What next? Well, let’s take a look at the bank’s logo. By right clicking on it and copying its address, we get this link.
https://ci4.googleusercontent.com/proxy/8iaLuXT6miPo0hQH8VyUz38= sz0XuF3lJ0TOfYnud9xblce1XitvZBJGik6UVx__Yz5I3t0dKj_T3e1DcuoJMEOLe9kmcJNUlaX= 78zsTdp7eKfizCuYDES3RYiKxqhA=3Ds0-d-e1-ft#http://www.diamondbank.com/wp-con= tent/themes/diamondbank/images/logo.png
The image link is from a Google search and not the actual site. Real emails would link directly to the actual image on their own server. Some scammers do that of course, so while it’s something to check, don’t take it as being genuine just because the image is from the right place. Everything we’re doing are pieces of a picture, one that’ll show the email to be a scam.
Now, here’s something cool regarding that image. When I took its location, stripped out all the Google stuff and put it into my browser, the way the word “content” is broken up throws up an error page. Want to see it?
See, I told you it was cool!
Edit – The link no longer gives the error page it used to, which was a scam warning.
We haven’t even looked at the headers yet. Let’s do that now to see what we can see. My catcher account is a Yahoo one, so I click “More” and “View raw message”. Other accounts may have “Show original”, “show headers” or something similar. What you should see at this point is a lot of text, most of which will look like garbage. We’re going to look at a few things here, and let’s start with the originating IP address. This can be another piece of that picture if we’re lucky. IP addresses in headers are a clue to the route the email took to get to you.
The IP address in this case is 22.214.171.124 so let’s look it up.
Let’s look around for another IP address to see what that gives us. Your location will be on the top, theirs on the bottom. Sure enough, we find one last IP address just below the one we showed earlier. You can ignore the one starting with 192. That just an internal number that identifies the computer to any other devices connected to the router.
Before we get to the other IP address, did you spot that site address, and did it ring a bell? It’s the same as the details from the previous IP address. We’ve now got three possibly compromised websites listed. OK, so back to the new IP address. Where does that lead us?
Now there’s a place we all recognise as a hot bed of scammer activity. Seems we’ve found the actual source of the email at last. We’re not in an episode of CSI though, so we can’t go any further than that on the IP address route. Time to move on to see what else we can find. How about those links? We’re going to look at the coding of the links.

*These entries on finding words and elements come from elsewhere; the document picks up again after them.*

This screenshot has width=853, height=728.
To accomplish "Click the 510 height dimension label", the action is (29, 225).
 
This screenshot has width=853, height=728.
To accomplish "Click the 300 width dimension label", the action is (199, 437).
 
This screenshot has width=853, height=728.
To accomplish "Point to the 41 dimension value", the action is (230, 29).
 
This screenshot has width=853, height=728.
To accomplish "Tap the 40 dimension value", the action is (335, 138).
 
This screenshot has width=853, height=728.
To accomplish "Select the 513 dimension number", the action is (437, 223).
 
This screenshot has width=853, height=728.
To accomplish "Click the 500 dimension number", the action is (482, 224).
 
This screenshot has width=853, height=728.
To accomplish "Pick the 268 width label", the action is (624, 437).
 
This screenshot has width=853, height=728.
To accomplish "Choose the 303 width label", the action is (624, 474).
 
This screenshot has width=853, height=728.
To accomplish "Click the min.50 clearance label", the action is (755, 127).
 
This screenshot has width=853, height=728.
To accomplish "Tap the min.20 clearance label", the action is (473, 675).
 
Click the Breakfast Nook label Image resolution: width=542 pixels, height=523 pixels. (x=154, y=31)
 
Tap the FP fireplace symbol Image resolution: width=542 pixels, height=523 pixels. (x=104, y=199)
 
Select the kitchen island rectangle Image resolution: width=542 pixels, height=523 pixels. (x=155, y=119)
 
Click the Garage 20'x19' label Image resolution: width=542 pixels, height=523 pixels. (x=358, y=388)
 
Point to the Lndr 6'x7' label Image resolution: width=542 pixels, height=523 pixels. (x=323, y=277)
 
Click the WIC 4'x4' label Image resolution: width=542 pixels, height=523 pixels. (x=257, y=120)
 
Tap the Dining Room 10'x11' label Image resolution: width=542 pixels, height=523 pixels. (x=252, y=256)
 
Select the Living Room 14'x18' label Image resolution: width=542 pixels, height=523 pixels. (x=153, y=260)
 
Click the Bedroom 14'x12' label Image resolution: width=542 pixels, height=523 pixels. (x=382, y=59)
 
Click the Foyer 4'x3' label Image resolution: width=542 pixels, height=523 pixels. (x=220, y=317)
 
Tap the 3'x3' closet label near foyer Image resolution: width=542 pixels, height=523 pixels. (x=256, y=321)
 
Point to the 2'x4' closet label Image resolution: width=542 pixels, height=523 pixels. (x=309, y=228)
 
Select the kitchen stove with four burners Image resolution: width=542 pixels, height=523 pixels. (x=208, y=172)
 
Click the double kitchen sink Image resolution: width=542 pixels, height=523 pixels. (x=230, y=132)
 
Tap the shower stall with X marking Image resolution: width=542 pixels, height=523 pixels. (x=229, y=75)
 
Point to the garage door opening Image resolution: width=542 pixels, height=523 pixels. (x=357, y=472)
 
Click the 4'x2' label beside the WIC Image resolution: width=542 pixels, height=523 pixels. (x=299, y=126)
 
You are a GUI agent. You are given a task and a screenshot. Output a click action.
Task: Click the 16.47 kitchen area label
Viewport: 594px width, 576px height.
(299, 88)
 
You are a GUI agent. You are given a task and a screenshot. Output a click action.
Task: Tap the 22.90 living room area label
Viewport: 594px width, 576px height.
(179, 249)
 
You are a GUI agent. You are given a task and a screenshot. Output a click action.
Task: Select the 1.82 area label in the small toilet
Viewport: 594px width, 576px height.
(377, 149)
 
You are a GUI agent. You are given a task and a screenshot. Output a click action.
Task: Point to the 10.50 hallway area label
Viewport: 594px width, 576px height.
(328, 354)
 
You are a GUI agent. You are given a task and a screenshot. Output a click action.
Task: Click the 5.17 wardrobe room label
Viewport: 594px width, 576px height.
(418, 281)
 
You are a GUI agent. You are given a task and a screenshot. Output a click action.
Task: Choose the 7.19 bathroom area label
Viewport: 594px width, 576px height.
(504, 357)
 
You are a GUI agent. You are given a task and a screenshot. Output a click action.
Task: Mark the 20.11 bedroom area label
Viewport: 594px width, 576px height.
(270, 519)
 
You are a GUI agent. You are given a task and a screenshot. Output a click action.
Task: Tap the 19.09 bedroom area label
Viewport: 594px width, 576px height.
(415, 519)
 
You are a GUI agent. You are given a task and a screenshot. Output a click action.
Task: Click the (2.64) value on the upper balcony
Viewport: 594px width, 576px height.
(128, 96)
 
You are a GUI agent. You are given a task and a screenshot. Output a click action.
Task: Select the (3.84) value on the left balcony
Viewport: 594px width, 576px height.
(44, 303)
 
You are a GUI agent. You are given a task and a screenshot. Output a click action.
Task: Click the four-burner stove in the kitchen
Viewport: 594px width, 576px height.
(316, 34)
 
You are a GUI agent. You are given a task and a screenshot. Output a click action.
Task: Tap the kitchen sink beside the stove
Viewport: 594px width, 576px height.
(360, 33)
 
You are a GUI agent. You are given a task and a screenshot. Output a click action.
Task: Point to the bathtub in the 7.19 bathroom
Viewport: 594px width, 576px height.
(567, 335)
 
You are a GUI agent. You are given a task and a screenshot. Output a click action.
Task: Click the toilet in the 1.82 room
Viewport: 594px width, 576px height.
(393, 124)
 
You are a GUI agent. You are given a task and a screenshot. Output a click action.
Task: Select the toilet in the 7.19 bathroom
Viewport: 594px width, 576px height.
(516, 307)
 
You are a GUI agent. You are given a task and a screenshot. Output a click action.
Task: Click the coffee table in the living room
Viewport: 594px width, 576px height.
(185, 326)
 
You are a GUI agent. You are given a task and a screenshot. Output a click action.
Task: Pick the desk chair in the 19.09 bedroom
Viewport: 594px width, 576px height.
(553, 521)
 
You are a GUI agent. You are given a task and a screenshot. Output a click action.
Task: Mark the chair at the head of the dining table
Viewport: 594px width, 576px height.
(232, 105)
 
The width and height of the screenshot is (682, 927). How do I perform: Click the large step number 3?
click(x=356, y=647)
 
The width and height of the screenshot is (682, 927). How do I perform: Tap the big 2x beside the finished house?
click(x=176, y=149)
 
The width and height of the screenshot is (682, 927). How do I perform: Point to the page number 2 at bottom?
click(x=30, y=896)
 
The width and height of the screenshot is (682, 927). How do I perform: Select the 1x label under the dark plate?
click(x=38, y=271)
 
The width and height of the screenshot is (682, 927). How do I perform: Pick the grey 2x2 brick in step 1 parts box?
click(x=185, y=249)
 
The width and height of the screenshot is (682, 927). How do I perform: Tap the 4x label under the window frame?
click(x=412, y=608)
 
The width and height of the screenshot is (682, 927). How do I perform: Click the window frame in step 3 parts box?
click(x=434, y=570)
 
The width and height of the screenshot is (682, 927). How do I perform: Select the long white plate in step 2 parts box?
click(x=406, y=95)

For those with an understanding of HTML, there’s no need for me to explain. For those without, ignore all that stuff in the square brackets. The only things you need to look at are the links. The link you’ll be taken to if you click it is in the quotation marks, and the text you’ll see on the link to make it appear legitimate is next. That could say anything at all, but the scammer used a web address to make it appear on first glance that’s where you’ll go if you click it.
So, what did we get out of this phishing email? Hovering showed us it was an obvious fake, but more digging not only showed us where the scam was sent from, but gave us a list of three different compromised websites and let us see the code the scammer used. Hovering can work in detecting an obvious fake, digging deeper can show you so much more, but not clicking on any links you receive in emails or messages will 100% guarantee you, your data and your computer remain safe.